Given that I am still in the process of analyzing data from my dissertation research, I have not yet finished drawing conclusions about maize production in the eastern Central Highlands and its implications for development and biodiversity conservation. At the same time, there are clear themes that have emerged over the course of my fieldwork and which resonate with existing interdisciplinary research. By far the most prominent are the interdependence of innovation and diversity, and their combined importance in agricultural production. Diversity, in terms of maize germplasm, cultivation strategies, and economic systems, is both a resource for and product of innovation in agricultural production, and is a primary source of resilience for small-scale farming households in the Amecameca Valley. A diverse set of perspectives, specialties, and lived experiences is also an obvious source of creativity and innovation among agricultural extension agents and scientific researchers. My research highlights that the strongest and most productive work environments are those that foster these forms of diversification.
What did you discover about gender and agriculture in Mexico?

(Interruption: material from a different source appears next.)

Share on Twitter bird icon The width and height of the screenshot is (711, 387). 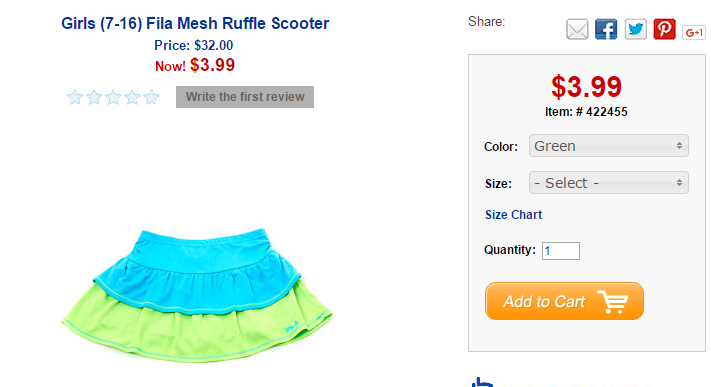pos(635,29)
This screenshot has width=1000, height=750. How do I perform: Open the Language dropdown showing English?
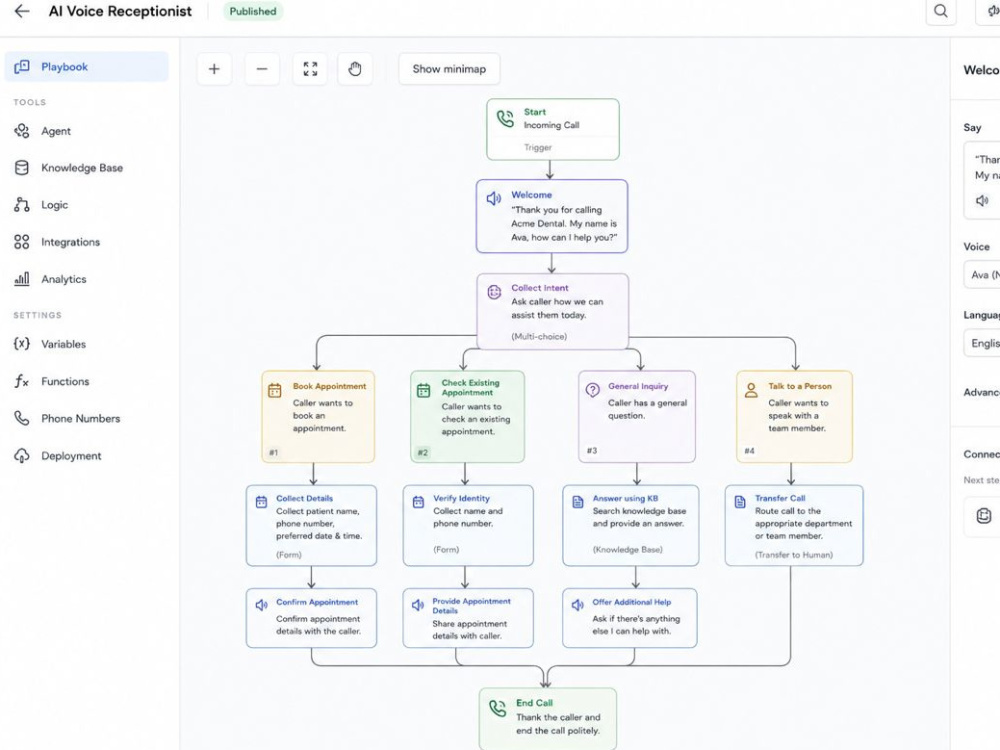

The most important lessons that I learned about gender and agriculture, after over a year of fieldwork in Mexico’s Central Highlands, are for the most part not new discoveries at all. Decades and decades of extensive research has shown that gender is not merely one social factor among many, one that may or may not be relevant in a given situation. Rather, gender is a dominant social institution that is guaranteed to play a role in shaping agricultural outcomes, even though this process takes many different forms in different places. That Mexico, along with countries around the world, including the United States, currently has such a high degree of gender inequality has devastating consequences for those whose work is ignored or undervalued, and for agricultural production as a whole. Perhaps the new lesson offered by my research is that these very old patterns of inequality still persist today.
What types of changes (policy, research, etc.) do you think would help women and families in Mexico?
There must be public accountability for gender inequality and violence. The different types of gender injustice occurring in Mexico today are not equivalent, but invisible women farmers, gender discrimination in the workplace, and femicide are all products of a society that systematically devalues women’s work and their lives. This is not a problem that is caused by individuals acting alone, nor is it one that can be solved at the individual level; public policy must be held responsible for the fact that gender inequality continues to increase in the face of economic restructuring and global climate change. One important starting point, that is also an important part of any ongoing solution, would be for researchers and policymakers alike to listen carefully to the many women who are already struggling for change.
Finally, I’d like to express my heartfelt thanks to everyone who has worked with me in my research. I am indebted to all the farmers, extension agents, and researchers who graciously allowed me to interview them and to poke my nose into their lives. They do such important, inspiring work, and I look forward to building on these relationships in future research.